## SELECTED EXTRACT:

--------------------------------------------------

AWS Kinesis Flashcards
What is AWS Kinesis
Kinesis is a managed “data streaming” service. It is great for application logs, metrics, IoT, real time big data, streaming processing frameworks (Spark, NiFi)
The data streamed is automatically replicated synchronously to 3 AZ
What are the 3 applications under Kinesis and what are they used for
- Kinesis Streams: low latency streaming ingest at scale
- Kinesis Analytics: perform real-time analytics on streams using SQL
- Kinesis Firehose: load streams into S3, Redshift, ElasticSearch & Splunk
How does Kinesis Streams work
Streams are divided in ordered Shards / Partitions
Producers -> Shards (1,2,3) -> Consumers
Data retention is 24 hours by default, can go up to 365 days
Ability to reprocess / replay data
Multiple applications can consume the same stream
* Real-time processing with scale of throughput
* Once data is inserted in Kinesis, it can’t be deleted (immutability). This is the main difference between SQS and Kinesis. Messages in SQS can be deleted
Explain Kinesis Streams Shards
Two modes for capacity:
* On-demand: no capacity planning, Kinesis scales shards automatically
* Provisioned: you manage the shards over time
- Batching available or send messages one at a time
- The number of shards can evolve over time (reshard / merge)
- Records are ordered per shard
What are Kinesis producers and consumers
Kinesis Producers
* AWS SDK: simple producer
* Kinesis Producer Library (KPL):
batch, compression, retries, C++,
Java
* Kinesis Agent: For EC2s
Kinesis Consumers
* AWS SDK: simple consumer
* Lambda: (through Event source mapping)
* KCL: checkpointing, coordinated reads
What are some limits with Kinesis Data Streams
Producer:
* 1MB/s or 1000 messages/s at write PER SHARD
* “ProvisionedThroughputException” otherwise
Consumer Classic:
* 2MB/s at read PER SHARD across all consumers
* 5 API calls per second PER SHARD across all consumers
Consumer Enhanced Fan-Out:
* 2MB/s at read PER SHARD, PER ENHANCED CONSUMER
* No API calls needed (push model)
Data Retention:
* 24 hours data retention by default
* Can be extended to 365 days

--------------------------------------------------

Please answer these from the Kinesis flashcards, one line each:
1. To how many AZs is streamed data synchronously replicated?
2. How far can data retention be extended?
3. What is the producer write limit per shard?

## PROVIDED MATERIAL:
--------------------------------------------------

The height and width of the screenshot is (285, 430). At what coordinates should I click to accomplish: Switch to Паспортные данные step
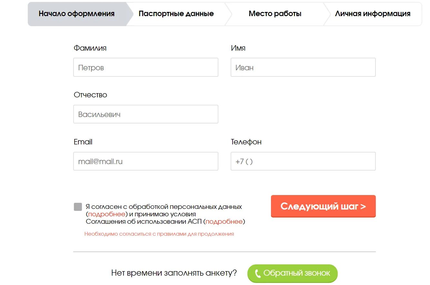coord(176,14)
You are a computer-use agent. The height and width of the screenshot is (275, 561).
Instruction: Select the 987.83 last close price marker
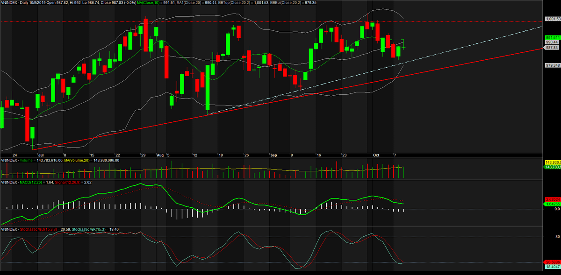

--------------------------------------------------

## RESPONSE TO THE EXERCISE:
1. 3
2. 365 days
3. 1MB/s or 1000 messages/s